Cardiovascular Risk Assessment by SCORE2 Predicts Risk for Colorectal Neoplasia and Tumor-Related Mortality

Affiliations

Cardiovascular Risk Assessment by SCORE2 Predicts Risk for Colorectal Neoplasia and Tumor-Related Mortality

Sarah Wernly et al. J Pers Med. .

Abstract

Objectives: The European Society of Cardiology endorsed SCORE2 to assess cardiovascular risk. The aim of this observational, retrospective study was to assess whether SCORE2 is associated with colorectal neoplasia in an asymptomatic screening population.
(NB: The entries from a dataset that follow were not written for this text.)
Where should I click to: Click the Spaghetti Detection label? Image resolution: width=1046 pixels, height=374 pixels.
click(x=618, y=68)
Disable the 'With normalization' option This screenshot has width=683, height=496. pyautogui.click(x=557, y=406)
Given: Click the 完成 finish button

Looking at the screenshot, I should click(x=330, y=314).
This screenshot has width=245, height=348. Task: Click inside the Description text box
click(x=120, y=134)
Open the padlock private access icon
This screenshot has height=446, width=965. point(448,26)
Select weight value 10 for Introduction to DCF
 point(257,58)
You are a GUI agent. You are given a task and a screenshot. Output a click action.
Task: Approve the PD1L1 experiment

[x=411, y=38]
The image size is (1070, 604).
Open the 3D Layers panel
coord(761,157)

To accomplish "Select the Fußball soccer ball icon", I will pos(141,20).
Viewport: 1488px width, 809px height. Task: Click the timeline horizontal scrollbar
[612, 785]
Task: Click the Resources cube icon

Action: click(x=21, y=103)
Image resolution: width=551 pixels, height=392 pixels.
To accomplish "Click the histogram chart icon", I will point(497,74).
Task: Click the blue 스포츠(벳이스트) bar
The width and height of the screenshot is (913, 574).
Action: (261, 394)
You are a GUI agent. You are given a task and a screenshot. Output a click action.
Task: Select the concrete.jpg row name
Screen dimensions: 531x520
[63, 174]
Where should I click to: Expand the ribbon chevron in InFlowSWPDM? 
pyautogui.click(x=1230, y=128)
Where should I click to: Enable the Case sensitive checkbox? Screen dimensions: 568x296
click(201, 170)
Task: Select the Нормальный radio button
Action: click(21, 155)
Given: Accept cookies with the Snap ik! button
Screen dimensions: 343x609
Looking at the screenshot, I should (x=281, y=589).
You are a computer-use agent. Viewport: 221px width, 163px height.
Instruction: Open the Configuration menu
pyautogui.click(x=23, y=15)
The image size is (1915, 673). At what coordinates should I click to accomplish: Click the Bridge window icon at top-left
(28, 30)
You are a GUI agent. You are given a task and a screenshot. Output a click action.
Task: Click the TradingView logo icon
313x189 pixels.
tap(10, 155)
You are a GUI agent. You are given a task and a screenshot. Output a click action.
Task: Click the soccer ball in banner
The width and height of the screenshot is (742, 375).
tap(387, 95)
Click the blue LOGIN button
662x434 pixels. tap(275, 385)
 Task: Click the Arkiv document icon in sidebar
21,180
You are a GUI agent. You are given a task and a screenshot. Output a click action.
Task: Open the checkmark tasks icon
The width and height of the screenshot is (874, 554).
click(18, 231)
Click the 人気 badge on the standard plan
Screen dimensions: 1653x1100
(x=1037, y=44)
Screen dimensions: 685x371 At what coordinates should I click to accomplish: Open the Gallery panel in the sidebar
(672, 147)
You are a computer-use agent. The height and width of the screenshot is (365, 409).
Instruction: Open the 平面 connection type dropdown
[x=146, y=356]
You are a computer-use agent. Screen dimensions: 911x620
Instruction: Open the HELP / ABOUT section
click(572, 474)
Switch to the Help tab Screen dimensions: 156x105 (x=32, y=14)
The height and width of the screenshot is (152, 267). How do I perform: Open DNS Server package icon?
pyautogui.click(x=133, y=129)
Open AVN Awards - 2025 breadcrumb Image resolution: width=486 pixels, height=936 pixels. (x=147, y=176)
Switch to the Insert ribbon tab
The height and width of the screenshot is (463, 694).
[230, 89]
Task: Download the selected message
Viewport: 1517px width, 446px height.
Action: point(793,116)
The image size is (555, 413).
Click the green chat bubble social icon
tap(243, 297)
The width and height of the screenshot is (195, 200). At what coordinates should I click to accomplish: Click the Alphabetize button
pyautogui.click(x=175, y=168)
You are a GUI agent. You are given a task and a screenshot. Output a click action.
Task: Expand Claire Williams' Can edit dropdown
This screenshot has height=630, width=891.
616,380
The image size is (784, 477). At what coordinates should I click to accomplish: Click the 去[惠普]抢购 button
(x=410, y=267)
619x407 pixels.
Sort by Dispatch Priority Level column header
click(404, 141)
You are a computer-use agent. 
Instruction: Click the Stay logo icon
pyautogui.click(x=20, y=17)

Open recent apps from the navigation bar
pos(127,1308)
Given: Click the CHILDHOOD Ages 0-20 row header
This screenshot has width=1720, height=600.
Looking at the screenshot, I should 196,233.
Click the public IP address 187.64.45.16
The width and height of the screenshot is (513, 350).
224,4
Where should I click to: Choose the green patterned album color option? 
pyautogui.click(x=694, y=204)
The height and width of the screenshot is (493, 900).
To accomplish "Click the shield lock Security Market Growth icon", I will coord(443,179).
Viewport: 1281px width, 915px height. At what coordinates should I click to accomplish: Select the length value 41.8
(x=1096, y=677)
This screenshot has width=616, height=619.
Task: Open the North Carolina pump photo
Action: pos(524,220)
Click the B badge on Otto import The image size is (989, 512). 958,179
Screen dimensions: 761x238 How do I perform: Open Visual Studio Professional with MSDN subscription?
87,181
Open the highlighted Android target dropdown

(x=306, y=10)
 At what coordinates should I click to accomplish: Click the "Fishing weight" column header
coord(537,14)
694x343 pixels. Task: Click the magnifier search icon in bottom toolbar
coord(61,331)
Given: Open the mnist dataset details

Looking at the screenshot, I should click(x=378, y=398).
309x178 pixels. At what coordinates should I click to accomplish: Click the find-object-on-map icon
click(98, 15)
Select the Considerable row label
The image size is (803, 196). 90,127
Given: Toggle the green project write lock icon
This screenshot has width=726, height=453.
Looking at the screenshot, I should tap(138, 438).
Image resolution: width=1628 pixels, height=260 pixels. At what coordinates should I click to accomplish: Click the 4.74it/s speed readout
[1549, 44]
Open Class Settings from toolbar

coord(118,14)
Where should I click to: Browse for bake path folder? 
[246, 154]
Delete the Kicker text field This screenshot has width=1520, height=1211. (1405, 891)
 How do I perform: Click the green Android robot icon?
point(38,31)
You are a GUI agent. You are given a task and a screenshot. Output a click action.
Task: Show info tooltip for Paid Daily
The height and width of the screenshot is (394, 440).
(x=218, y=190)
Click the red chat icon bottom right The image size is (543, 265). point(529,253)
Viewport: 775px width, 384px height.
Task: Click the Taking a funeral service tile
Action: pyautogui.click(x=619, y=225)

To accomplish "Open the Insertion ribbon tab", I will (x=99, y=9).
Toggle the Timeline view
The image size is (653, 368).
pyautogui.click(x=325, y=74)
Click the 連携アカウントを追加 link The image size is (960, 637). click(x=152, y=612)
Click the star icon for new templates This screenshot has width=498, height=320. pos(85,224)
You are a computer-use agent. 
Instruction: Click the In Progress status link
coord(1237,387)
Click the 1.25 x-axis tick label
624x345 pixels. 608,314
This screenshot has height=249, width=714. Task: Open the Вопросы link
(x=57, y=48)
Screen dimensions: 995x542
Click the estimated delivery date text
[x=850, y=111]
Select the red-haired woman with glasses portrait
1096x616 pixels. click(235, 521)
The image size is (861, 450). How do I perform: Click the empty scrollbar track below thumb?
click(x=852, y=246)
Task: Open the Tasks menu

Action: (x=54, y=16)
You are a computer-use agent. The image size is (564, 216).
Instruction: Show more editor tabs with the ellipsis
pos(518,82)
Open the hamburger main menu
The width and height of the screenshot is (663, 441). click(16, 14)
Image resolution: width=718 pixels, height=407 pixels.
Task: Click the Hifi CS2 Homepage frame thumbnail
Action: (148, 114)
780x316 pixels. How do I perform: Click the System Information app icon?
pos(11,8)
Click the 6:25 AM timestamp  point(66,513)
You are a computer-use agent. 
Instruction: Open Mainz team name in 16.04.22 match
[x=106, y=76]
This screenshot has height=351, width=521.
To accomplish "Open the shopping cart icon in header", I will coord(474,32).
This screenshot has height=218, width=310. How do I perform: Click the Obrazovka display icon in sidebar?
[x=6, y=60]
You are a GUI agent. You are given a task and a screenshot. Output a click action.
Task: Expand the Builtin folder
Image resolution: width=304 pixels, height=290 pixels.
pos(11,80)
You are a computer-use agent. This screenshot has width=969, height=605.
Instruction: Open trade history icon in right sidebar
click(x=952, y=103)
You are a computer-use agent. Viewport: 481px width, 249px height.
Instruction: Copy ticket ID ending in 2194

Further, we evaluated if SCORE2 predicts tumor-related mortality. Methods: We included 3408 asymptomatic patients who underwent a screening colonoscopy. We calculated SCORE2 for each participant and stratified patients according to their predicted 10-year risk of cardiovascular disease: SCORE2 0−4.9%, SCORE2 5−9.9%, and SCORE2 ≥ 10%. We assessed the association between SCORE2 as a continuous variable, the presence of colorectal neoplasia using multilevel logistic regression, and SCORE2 and mortality using Cox regression. Results: In total, 1537 patients had a SCORE2 of 0−4.9%, 1235 a SCORE2 of 5−9.9%, and 636 a SCORE2 ≥ 10%. The respective rates of colorectal neoplasia were 20%, 37%, and 44%. SCORE2 was associated with the presence of any (OR 1.11 95%CI 1.09−1.12; p < 0.001) and advanced colorectal neoplasia (OR 1.06 95%CI 1.08−1.13; p < 0.001) in univariate analysis. After multivariable adjustment (age, sex, family history, and metabolic syndrome) a higher SCORE2 remained associated with higher odds for any (aOR 1.04 95%CI 1.02−1.06; p = 0.001) and advanced (aOR 1.06 95%CI 1.03−1.10; p < 0.001) colorectal neoplasia. SCORE2 was associated with both all-cause (HR 1.11 95%CI 1.09−1.14; p < 0.001) and tumor-related mortality (HR 1.10 95%CI 1.05−1.14; p < 0.001). Conclusions: We found that SCORE2 is associated with the presence of colorectal neoplasia. Clinicians could kill two birds with one stone calculating SCORE2. In patients with a high SCORE2, screening colonoscopy aside from cardiovascular risk mitigation could improve outcomes.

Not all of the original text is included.